Work order:
Copy everything from the start of the records down to the line containing "The image size is (1015, 963).", replacing "GUI agent" with "screen agent" and changing nothing else.

Dataset:
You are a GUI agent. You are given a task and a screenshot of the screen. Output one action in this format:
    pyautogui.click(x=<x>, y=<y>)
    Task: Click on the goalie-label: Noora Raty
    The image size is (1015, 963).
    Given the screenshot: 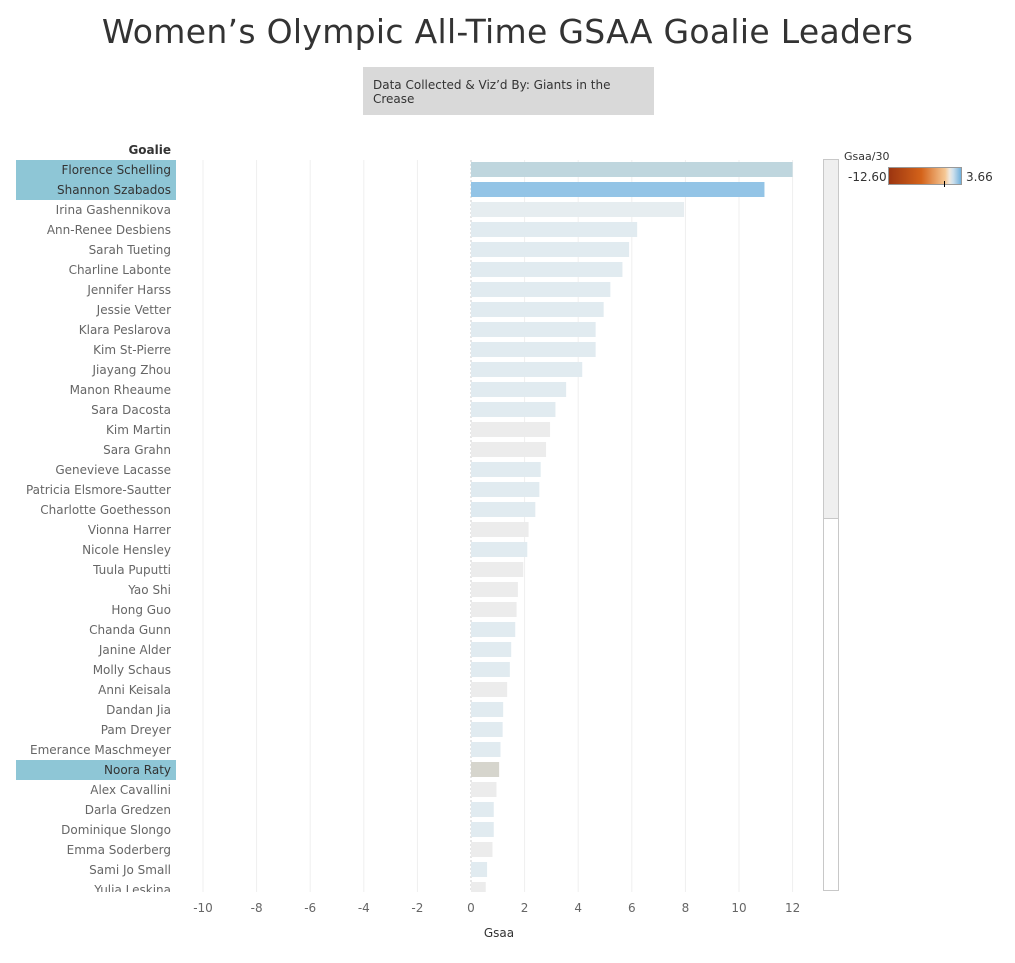 What is the action you would take?
    pyautogui.click(x=138, y=770)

Answer for the task:
You are a screen agent. You are given a task and a screenshot of the screen. Output one action in this format:
    pyautogui.click(x=<x>, y=<y>)
    Task: Click on the goalie-label: Noora Raty
    The image size is (1015, 963).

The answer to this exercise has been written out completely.